» **Work to complete**: Would you restate all the data that follows, word for word?

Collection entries

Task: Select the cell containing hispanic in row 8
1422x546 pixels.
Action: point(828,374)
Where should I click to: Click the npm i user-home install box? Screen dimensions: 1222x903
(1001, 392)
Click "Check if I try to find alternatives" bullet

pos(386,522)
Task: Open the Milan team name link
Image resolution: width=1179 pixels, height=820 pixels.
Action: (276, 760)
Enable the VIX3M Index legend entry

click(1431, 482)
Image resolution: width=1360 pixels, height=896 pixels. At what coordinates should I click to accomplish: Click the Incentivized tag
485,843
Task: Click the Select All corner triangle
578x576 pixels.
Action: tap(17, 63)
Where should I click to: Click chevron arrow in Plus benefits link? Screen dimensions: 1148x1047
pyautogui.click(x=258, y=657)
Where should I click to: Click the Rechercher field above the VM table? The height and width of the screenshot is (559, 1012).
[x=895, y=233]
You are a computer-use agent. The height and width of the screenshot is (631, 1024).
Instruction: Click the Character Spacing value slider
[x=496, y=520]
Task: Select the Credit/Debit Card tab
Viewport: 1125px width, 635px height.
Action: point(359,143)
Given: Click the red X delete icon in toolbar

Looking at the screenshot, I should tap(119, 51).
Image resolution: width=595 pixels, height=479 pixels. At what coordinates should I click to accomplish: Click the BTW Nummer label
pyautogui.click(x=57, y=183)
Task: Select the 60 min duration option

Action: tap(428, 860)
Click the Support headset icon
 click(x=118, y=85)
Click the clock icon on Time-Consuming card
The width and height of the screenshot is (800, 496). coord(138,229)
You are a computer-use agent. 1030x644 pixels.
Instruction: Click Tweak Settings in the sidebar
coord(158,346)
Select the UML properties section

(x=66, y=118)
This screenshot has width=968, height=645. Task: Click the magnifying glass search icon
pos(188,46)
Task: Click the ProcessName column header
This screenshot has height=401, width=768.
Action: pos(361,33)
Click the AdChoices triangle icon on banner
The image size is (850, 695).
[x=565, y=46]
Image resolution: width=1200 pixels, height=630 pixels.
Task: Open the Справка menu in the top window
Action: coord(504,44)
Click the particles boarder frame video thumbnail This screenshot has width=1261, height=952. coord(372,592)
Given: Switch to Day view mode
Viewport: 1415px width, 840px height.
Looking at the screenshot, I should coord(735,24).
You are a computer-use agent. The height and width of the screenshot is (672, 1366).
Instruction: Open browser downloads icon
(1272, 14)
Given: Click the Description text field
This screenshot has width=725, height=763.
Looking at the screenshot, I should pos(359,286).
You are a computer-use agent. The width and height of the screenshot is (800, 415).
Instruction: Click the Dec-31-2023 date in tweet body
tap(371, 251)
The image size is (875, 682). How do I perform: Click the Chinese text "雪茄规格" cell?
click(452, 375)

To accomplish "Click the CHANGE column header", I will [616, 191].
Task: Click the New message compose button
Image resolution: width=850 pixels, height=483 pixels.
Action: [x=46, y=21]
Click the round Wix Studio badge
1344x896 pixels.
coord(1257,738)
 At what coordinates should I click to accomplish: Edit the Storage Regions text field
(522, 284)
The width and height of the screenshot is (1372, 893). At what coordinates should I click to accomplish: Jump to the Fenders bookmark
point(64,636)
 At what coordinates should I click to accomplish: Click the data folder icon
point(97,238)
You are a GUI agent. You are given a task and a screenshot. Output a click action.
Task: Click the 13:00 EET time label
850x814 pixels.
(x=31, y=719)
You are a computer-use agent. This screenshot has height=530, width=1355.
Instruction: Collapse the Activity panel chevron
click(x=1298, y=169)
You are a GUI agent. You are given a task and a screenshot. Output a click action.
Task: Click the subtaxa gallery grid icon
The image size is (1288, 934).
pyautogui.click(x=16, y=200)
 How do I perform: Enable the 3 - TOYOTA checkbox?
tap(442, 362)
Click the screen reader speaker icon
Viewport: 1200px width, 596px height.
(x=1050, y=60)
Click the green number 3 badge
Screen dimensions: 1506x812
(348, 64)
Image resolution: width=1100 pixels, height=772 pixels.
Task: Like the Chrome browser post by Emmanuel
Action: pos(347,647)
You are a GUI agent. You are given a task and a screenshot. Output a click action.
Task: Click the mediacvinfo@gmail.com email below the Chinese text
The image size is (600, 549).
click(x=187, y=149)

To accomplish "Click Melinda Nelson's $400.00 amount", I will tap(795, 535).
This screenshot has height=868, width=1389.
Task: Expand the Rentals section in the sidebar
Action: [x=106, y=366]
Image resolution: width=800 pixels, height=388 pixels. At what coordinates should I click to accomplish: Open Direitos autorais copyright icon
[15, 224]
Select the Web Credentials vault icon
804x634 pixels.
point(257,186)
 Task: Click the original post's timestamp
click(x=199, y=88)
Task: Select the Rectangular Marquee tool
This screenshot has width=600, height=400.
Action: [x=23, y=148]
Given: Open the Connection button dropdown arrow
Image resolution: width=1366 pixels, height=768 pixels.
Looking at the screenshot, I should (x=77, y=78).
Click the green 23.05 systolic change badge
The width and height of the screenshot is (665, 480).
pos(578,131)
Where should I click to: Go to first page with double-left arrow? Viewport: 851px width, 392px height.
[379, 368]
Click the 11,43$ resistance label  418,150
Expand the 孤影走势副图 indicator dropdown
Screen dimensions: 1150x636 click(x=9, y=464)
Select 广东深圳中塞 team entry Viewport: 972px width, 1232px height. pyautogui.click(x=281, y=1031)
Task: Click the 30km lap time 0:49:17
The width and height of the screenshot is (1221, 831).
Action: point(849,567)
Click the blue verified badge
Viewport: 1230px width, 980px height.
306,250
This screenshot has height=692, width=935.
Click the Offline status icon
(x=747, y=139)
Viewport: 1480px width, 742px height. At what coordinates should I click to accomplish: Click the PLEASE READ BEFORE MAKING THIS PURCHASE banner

» **Result of the task**:
Task: Select the cell containing hispanic in row 8
1422x546 pixels.
Action: point(828,374)
Where should I click to: Click the npm i user-home install box? Screen dimensions: 1222x903
(1001, 392)
Click "Check if I try to find alternatives" bullet

pos(386,522)
Task: Open the Milan team name link
Image resolution: width=1179 pixels, height=820 pixels.
Action: (276, 760)
Enable the VIX3M Index legend entry

click(1431, 482)
Image resolution: width=1360 pixels, height=896 pixels. At what coordinates should I click to accomplish: Click the Incentivized tag
485,843
Task: Click the Select All corner triangle
578x576 pixels.
Action: tap(17, 63)
Where should I click to: Click chevron arrow in Plus benefits link? Screen dimensions: 1148x1047
pyautogui.click(x=258, y=657)
Where should I click to: Click the Rechercher field above the VM table? The height and width of the screenshot is (559, 1012).
[x=895, y=233]
You are a computer-use agent. The height and width of the screenshot is (631, 1024).
Instruction: Click the Character Spacing value slider
[x=496, y=520]
Task: Select the Credit/Debit Card tab
Viewport: 1125px width, 635px height.
Action: point(359,143)
Given: Click the red X delete icon in toolbar

Looking at the screenshot, I should tap(119, 51).
Image resolution: width=595 pixels, height=479 pixels. At what coordinates should I click to accomplish: Click the BTW Nummer label
pyautogui.click(x=57, y=183)
Task: Select the 60 min duration option

Action: tap(428, 860)
Click the Support headset icon
 click(x=118, y=85)
Click the clock icon on Time-Consuming card
The width and height of the screenshot is (800, 496). coord(138,229)
You are a computer-use agent. 1030x644 pixels.
Instruction: Click Tweak Settings in the sidebar
coord(158,346)
Select the UML properties section

(x=66, y=118)
This screenshot has width=968, height=645. Task: Click the magnifying glass search icon
pos(188,46)
Task: Click the ProcessName column header
This screenshot has height=401, width=768.
Action: pos(361,33)
Click the AdChoices triangle icon on banner
The image size is (850, 695).
[x=565, y=46]
Image resolution: width=1200 pixels, height=630 pixels.
Task: Open the Справка menu in the top window
Action: coord(504,44)
Click the particles boarder frame video thumbnail This screenshot has width=1261, height=952. coord(372,592)
Given: Switch to Day view mode
Viewport: 1415px width, 840px height.
Looking at the screenshot, I should coord(735,24).
You are a computer-use agent. The height and width of the screenshot is (672, 1366).
Instruction: Open browser downloads icon
(1272, 14)
Given: Click the Description text field
This screenshot has width=725, height=763.
Looking at the screenshot, I should pos(359,286).
You are a computer-use agent. The width and height of the screenshot is (800, 415).
Instruction: Click the Dec-31-2023 date in tweet body
tap(371, 251)
The image size is (875, 682). How do I perform: Click the Chinese text "雪茄规格" cell?
click(452, 375)

To accomplish "Click the CHANGE column header", I will [616, 191].
Task: Click the New message compose button
Image resolution: width=850 pixels, height=483 pixels.
Action: [x=46, y=21]
Click the round Wix Studio badge
1344x896 pixels.
coord(1257,738)
 At what coordinates should I click to accomplish: Edit the Storage Regions text field
(522, 284)
The width and height of the screenshot is (1372, 893). At what coordinates should I click to accomplish: Jump to the Fenders bookmark
point(64,636)
 At what coordinates should I click to accomplish: Click the data folder icon
point(97,238)
You are a GUI agent. You are given a task and a screenshot. Output a click action.
Task: Click the 13:00 EET time label
850x814 pixels.
(x=31, y=719)
You are a computer-use agent. This screenshot has height=530, width=1355.
Instruction: Collapse the Activity panel chevron
click(x=1298, y=169)
You are a GUI agent. You are given a task and a screenshot. Output a click action.
Task: Click the subtaxa gallery grid icon
The image size is (1288, 934).
pyautogui.click(x=16, y=200)
 How do I perform: Enable the 3 - TOYOTA checkbox?
tap(442, 362)
Click the screen reader speaker icon
Viewport: 1200px width, 596px height.
(x=1050, y=60)
Click the green number 3 badge
Screen dimensions: 1506x812
(348, 64)
Image resolution: width=1100 pixels, height=772 pixels.
Task: Like the Chrome browser post by Emmanuel
Action: pos(347,647)
You are a GUI agent. You are given a task and a screenshot. Output a click action.
Task: Click the mediacvinfo@gmail.com email below the Chinese text
The image size is (600, 549).
click(x=187, y=149)

To accomplish "Click Melinda Nelson's $400.00 amount", I will tap(795, 535).
This screenshot has height=868, width=1389.
Task: Expand the Rentals section in the sidebar
Action: [x=106, y=366]
Image resolution: width=800 pixels, height=388 pixels. At what coordinates should I click to accomplish: Open Direitos autorais copyright icon
[15, 224]
Select the Web Credentials vault icon
804x634 pixels.
point(257,186)
 Task: Click the original post's timestamp
click(x=199, y=88)
Task: Select the Rectangular Marquee tool
This screenshot has width=600, height=400.
Action: [x=23, y=148]
Given: Open the Connection button dropdown arrow
Image resolution: width=1366 pixels, height=768 pixels.
Looking at the screenshot, I should (x=77, y=78).
Click the green 23.05 systolic change badge
The width and height of the screenshot is (665, 480).
pos(578,131)
Where should I click to: Go to first page with double-left arrow? Viewport: 851px width, 392px height.
[379, 368]
Click the 11,43$ resistance label  418,150
Expand the 孤影走势副图 indicator dropdown
Screen dimensions: 1150x636 click(x=9, y=464)
Select 广东深圳中塞 team entry Viewport: 972px width, 1232px height. pyautogui.click(x=281, y=1031)
Task: Click the 30km lap time 0:49:17
The width and height of the screenshot is (1221, 831).
Action: point(849,567)
Click the blue verified badge
Viewport: 1230px width, 980px height.
306,250
This screenshot has height=692, width=935.
Click the Offline status icon
(x=747, y=139)
Viewport: 1480px width, 742px height. At what coordinates should I click to accomplish: Click the PLEASE READ BEFORE MAKING THIS PURCHASE banner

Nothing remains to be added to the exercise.